> [Problem to work on] Beginning at the line that contains "Instruction: Expand the" and ending at the last line of the entries, write out each line exactly; include nothing outside that span.

(Source data Opens)

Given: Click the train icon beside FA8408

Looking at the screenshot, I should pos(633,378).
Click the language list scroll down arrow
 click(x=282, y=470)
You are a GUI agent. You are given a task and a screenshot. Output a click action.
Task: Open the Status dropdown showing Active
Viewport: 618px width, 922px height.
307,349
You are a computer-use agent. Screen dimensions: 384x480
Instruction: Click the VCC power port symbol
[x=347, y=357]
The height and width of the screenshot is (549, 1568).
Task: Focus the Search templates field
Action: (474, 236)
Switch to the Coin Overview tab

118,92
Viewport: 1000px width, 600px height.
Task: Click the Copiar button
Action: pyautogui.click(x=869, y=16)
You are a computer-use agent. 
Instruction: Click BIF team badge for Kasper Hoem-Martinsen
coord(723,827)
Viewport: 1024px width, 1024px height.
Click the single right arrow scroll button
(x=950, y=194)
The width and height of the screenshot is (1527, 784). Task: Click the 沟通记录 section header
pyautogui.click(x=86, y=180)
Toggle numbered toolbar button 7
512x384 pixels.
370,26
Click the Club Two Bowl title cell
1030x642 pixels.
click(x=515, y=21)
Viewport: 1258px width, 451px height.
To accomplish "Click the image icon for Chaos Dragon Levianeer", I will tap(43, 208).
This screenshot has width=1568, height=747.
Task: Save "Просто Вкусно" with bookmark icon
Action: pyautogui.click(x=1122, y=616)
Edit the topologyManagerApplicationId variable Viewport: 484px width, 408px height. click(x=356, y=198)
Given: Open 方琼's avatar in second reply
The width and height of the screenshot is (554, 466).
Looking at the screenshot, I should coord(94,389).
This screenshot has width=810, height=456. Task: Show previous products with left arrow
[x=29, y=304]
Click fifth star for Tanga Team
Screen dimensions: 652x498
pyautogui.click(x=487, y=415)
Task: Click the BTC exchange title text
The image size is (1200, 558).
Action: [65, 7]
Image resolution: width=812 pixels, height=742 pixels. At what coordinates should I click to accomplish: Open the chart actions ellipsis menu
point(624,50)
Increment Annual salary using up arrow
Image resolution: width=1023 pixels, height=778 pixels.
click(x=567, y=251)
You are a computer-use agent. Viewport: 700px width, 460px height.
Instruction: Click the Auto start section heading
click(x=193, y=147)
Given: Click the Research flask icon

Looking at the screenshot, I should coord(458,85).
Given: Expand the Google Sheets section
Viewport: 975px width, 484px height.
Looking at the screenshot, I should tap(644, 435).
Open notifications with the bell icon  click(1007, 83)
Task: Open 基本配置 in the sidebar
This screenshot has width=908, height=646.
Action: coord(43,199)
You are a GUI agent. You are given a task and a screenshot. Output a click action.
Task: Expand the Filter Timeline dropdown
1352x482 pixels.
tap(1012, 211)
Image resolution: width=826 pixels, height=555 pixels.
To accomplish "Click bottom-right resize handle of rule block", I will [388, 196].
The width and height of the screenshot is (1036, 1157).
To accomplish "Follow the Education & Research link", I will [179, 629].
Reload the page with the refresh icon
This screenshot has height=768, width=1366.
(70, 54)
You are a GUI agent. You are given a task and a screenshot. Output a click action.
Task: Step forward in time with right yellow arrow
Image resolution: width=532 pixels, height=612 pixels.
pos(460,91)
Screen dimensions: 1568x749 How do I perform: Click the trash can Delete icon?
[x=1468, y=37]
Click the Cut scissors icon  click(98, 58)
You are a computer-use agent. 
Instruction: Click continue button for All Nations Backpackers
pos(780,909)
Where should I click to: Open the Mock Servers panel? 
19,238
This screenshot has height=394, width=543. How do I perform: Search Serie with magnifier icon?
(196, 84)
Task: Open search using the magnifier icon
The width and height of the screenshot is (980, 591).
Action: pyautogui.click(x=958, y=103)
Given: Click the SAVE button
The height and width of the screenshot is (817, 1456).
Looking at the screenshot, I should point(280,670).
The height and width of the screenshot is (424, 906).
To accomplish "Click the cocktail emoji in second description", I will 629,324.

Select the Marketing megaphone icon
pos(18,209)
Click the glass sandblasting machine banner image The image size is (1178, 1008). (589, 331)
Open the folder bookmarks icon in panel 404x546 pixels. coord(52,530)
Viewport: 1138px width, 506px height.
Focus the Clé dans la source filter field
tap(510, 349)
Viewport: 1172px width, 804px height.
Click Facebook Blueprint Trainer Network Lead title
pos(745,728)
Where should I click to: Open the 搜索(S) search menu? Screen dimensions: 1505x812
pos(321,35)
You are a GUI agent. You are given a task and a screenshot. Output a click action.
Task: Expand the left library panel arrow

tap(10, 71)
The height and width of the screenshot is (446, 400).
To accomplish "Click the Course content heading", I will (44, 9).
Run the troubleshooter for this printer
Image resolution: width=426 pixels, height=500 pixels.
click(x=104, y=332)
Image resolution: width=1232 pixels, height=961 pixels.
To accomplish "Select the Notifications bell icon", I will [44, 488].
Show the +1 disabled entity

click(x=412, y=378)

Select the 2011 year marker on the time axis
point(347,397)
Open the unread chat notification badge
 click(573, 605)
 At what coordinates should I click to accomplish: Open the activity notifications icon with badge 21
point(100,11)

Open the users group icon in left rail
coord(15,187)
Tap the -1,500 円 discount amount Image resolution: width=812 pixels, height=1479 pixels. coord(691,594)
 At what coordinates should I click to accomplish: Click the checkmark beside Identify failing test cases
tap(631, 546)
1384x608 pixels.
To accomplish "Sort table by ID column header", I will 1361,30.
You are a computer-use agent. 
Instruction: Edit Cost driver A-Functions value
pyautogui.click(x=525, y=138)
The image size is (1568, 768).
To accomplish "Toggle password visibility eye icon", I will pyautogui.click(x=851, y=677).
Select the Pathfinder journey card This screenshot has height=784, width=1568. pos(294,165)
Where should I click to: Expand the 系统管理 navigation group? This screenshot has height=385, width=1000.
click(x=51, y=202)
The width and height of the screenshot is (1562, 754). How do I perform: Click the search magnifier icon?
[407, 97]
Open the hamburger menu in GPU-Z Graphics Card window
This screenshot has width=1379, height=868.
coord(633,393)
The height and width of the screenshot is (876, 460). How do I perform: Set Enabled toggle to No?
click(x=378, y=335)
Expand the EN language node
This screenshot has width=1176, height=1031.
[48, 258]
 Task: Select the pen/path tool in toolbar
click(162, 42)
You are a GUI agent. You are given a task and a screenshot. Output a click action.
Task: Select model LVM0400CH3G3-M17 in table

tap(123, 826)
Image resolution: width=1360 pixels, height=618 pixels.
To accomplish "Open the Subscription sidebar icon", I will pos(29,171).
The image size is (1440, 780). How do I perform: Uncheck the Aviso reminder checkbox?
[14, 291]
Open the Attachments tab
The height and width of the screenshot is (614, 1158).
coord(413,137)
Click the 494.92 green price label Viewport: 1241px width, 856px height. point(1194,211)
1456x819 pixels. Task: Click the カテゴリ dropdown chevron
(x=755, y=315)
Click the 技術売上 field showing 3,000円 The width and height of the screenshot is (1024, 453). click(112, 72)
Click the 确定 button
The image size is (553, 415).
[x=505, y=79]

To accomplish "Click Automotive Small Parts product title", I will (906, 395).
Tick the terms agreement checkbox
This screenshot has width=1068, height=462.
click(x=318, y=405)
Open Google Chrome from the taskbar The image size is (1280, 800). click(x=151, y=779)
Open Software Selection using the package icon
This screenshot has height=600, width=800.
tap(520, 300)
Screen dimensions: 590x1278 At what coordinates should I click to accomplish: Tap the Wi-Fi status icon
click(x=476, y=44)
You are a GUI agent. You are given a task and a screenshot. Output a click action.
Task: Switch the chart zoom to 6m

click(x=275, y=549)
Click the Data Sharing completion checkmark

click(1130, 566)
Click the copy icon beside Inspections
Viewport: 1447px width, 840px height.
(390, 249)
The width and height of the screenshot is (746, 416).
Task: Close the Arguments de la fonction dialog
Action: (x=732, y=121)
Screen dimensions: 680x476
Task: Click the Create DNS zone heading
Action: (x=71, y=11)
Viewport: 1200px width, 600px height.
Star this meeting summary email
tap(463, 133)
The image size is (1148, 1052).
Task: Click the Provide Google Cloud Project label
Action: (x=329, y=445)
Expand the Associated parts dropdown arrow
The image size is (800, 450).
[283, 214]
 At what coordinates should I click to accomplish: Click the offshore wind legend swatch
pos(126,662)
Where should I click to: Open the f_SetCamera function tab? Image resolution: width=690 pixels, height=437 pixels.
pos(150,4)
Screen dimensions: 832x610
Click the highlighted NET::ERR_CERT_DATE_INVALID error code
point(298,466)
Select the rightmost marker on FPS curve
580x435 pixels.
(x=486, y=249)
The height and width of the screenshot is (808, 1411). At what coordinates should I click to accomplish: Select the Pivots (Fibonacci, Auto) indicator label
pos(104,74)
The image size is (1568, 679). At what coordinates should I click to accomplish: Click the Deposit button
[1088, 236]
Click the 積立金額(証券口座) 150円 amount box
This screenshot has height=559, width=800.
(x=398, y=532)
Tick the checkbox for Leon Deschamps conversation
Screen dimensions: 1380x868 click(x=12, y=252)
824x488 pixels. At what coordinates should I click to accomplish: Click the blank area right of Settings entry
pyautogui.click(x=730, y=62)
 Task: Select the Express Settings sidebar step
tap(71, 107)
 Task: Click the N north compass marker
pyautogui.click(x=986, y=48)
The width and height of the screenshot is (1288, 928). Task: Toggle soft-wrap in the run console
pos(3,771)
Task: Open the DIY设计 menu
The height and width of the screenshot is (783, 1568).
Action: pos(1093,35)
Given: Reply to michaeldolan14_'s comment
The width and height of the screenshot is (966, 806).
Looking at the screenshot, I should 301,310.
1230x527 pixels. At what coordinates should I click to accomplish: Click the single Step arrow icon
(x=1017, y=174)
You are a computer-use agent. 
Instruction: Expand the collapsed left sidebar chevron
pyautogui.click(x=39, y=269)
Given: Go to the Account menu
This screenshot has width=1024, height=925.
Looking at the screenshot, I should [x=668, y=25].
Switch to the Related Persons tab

(Source data Closes)

> [Reply]
Instruction: Expand the collapsed left sidebar chevron
pyautogui.click(x=39, y=269)
Given: Go to the Account menu
This screenshot has width=1024, height=925.
Looking at the screenshot, I should [x=668, y=25].
Switch to the Related Persons tab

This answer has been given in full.